The recipients of Molina’s stirring keynote address — titled “CGU, Convergence, and the Quest for Conscience, Creativity, and Contribution”– were some 300 new master’s and doctoral students.

CGU President Len Jessup also warmly greeted the new students, thanking them for choosing CGU and reminding them to take advantage of the opportunities connected with the university’s proximity to Los Angeles, “one of the 60 global cities that run the world … L.A. is our playground.”

Emceed by the dapper Andrew Vosko, director of Transdisciplinary Studies, the orientation program featured Career Services Director Christine Kelly and other members of the school’s student services, who provided guidance and information concerning the many facets of graduate school life.

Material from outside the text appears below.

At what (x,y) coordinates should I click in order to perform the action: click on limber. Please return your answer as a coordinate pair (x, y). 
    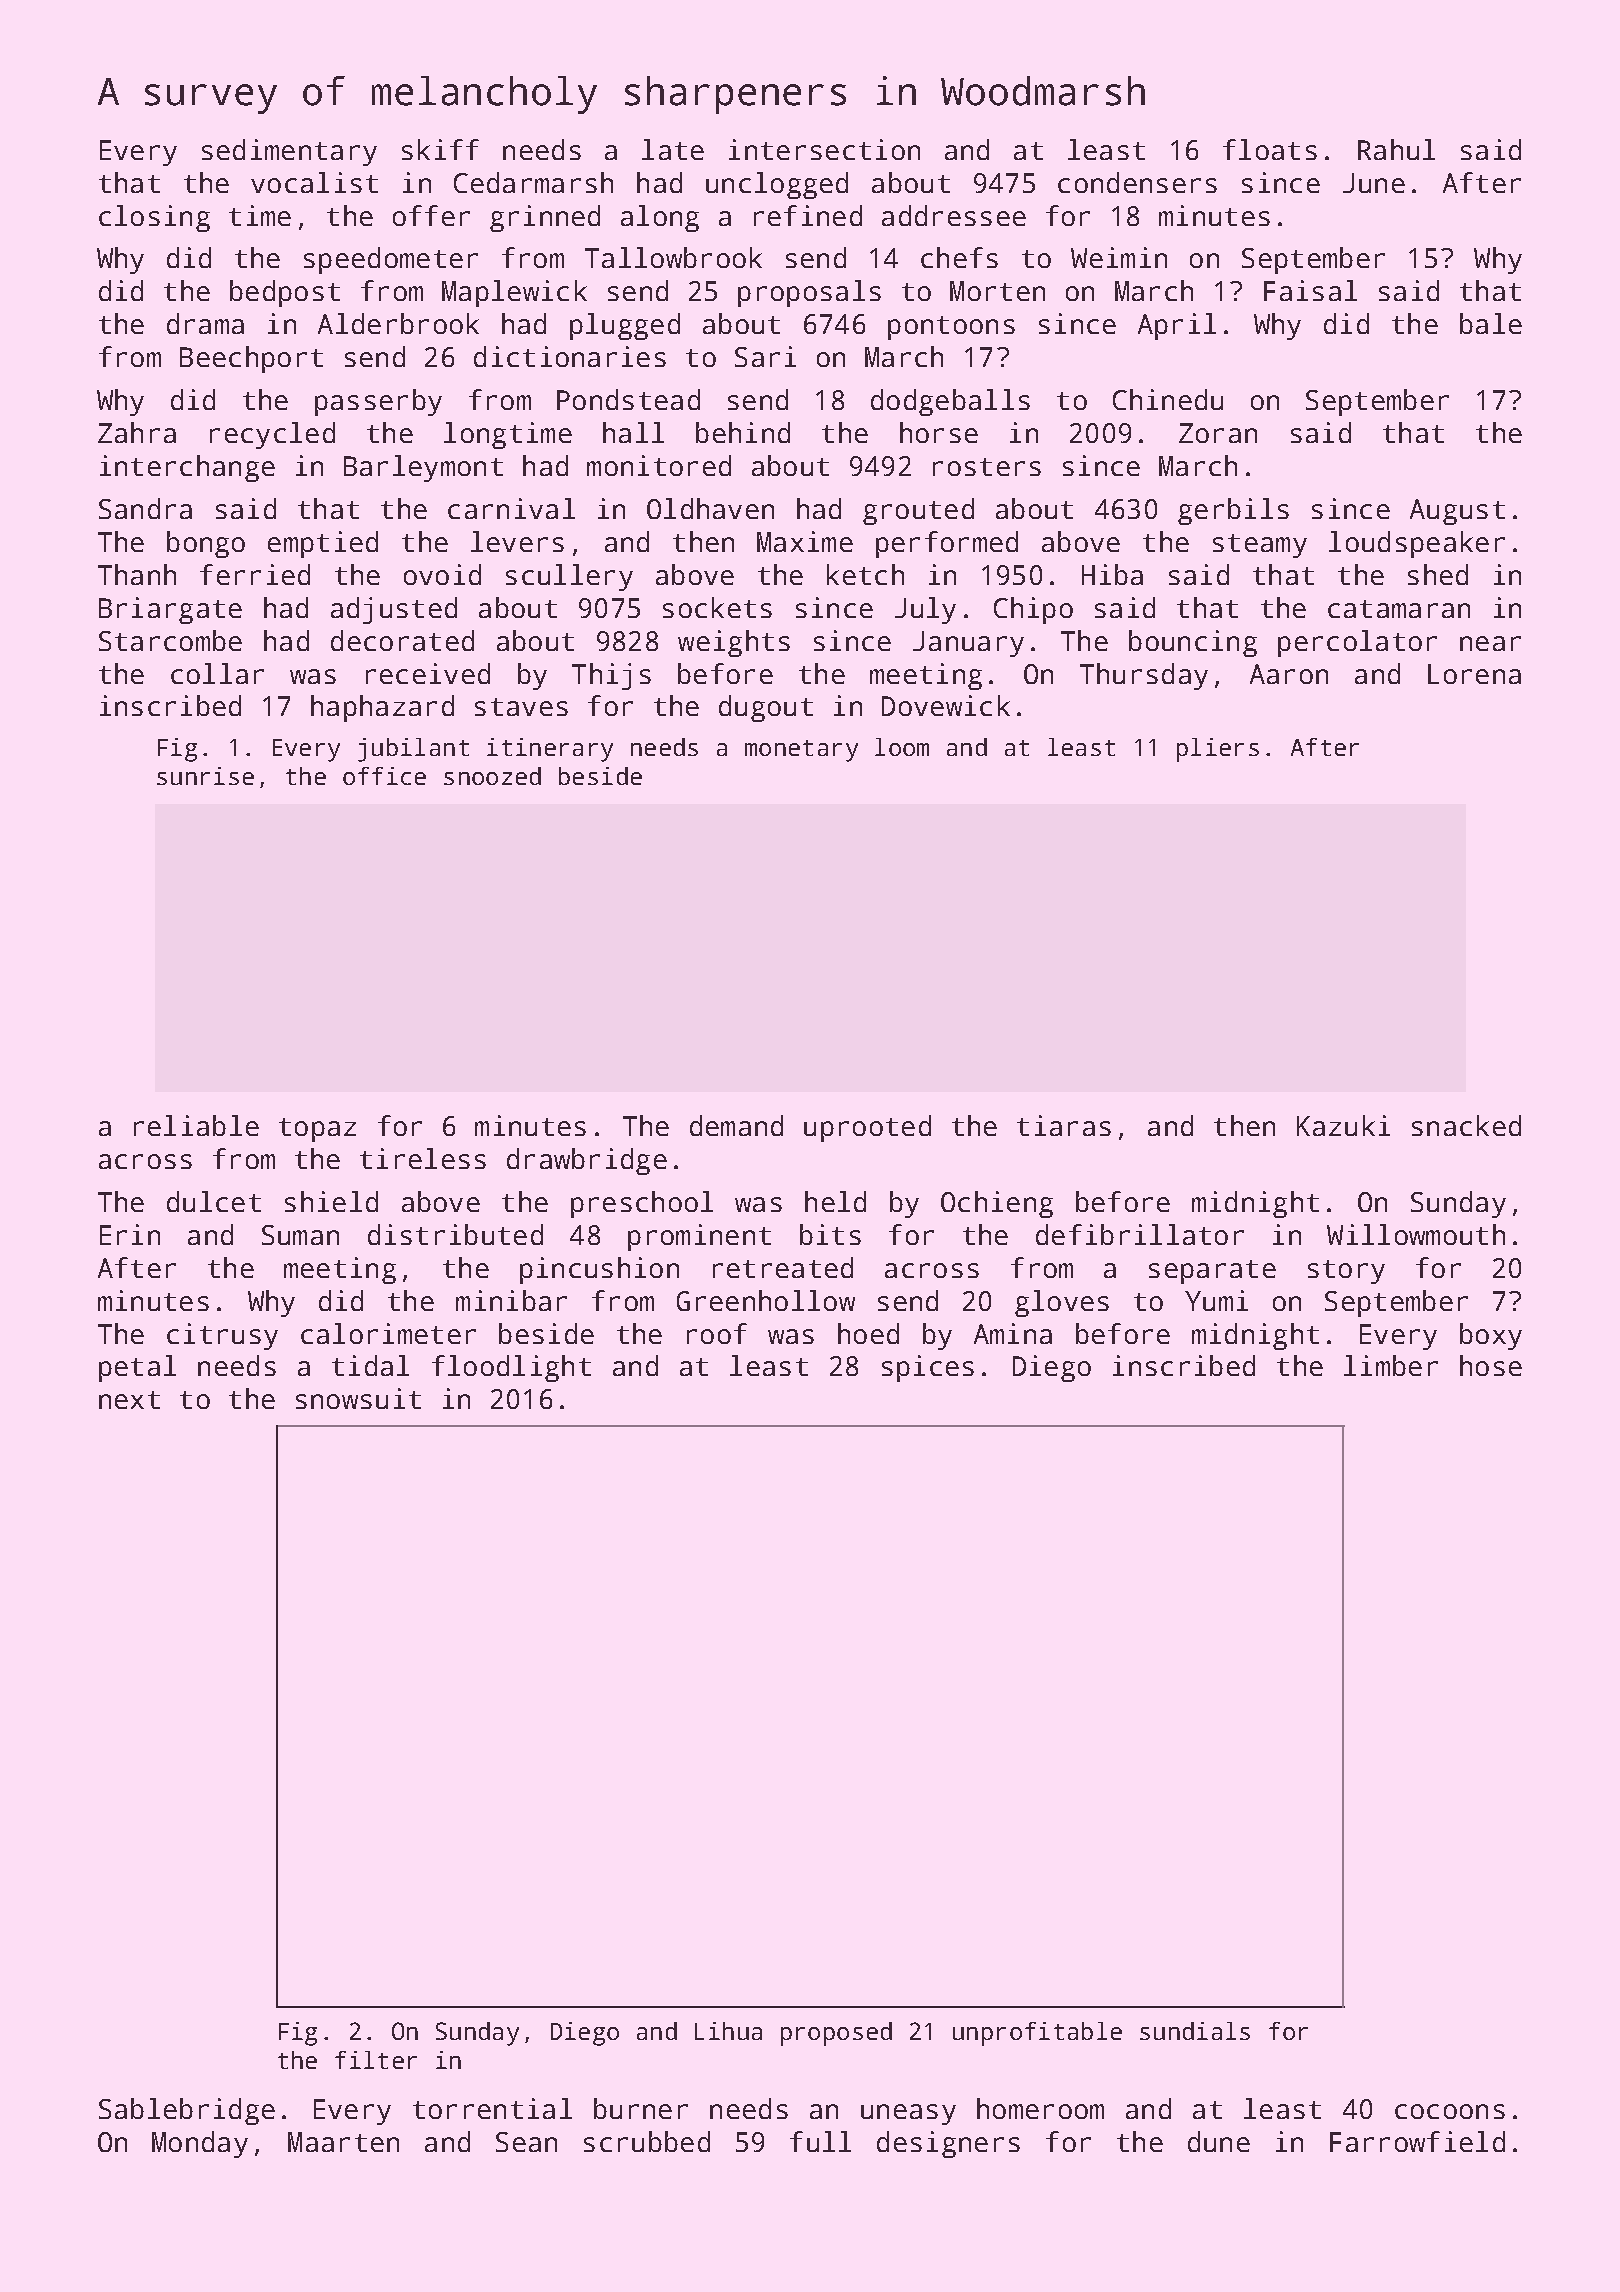
    Looking at the image, I should click on (1391, 1365).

Another orientation highlight was “Ignite the Flame” — an initiation ceremony, led by Provost Patricia Easton, in which students pinned each other with a lapel pin bearing the flame, a symbol of CGU since the university’s founding.

“Ignite the Flame”: The pinning ceremony featured lapel pins with the CGU flame image.

Judging by social media response, though, Molina’s keynote was perhaps the highest of highlights.

Responses on the university’s LinkedIn account range from “great and inspiring” to “one of the best keynotes I’ve ever heard.”

Molina spoke elegantly, and sometimes very candidly, about her graduate school lessons at CGU.

“I wish I could say I was enlightened when I got here, but I was a misguided jerk,” she said, describing her upbringing.  “I wanted money because I was very poor growing up. I wanted power because there had been so much violence in my home. I wanted a big job because I didn’t want to have to answer to anyone anymore.”

But what saved her at CGU, and what would guide her as a top consultant and strategist to major companies in the health, education, and social services sectors, was the powerful moral impact of her professors, the administrators, and the diversity of the student body.

“I had the most extraordinary experience here; it was not like UC Berkeley where I had 1,200 students in my introductory chemistry class,” she said.  “The administrators here asked questions and wanted to help. They cared, and I had this odd sensation that I had found a family. It was incredible.”

Inspiring words: Keynote speaker Synthia Molina (MBA, 1989).

She also made the audience laugh with her reminiscences of Drucker Professor Jay Prag’s salty language and how Peter Drucker, holding a donut and sitting on a tabletop in Albrecht Auditorium, would take his lectures “in a million transdisciplinary directions and, at the end of our three hours, he still brought it all together. It was amazing. He showed me that all decisions are moral and political.”

Take every challenge as an opportunity, she advised the students.

She described her great irritation at being forced to take a two-credit marketing course taught by Lance Masters in order to have enough credits to graduate. When she finished the course, though, she was grateful:  The content of that class, she told them, “turned out to be what I use in my job even now.”

Embrace differences, she also advised them.  She described her own CGU friendships with people from completely opposite socio-cultural-religious backgrounds.

“What’s important is the richness of experience that comes from both directions,” she said. “Whether you’re struggling or not, a part of the power of CGU is developing the compassion to understand people who come from another realm.”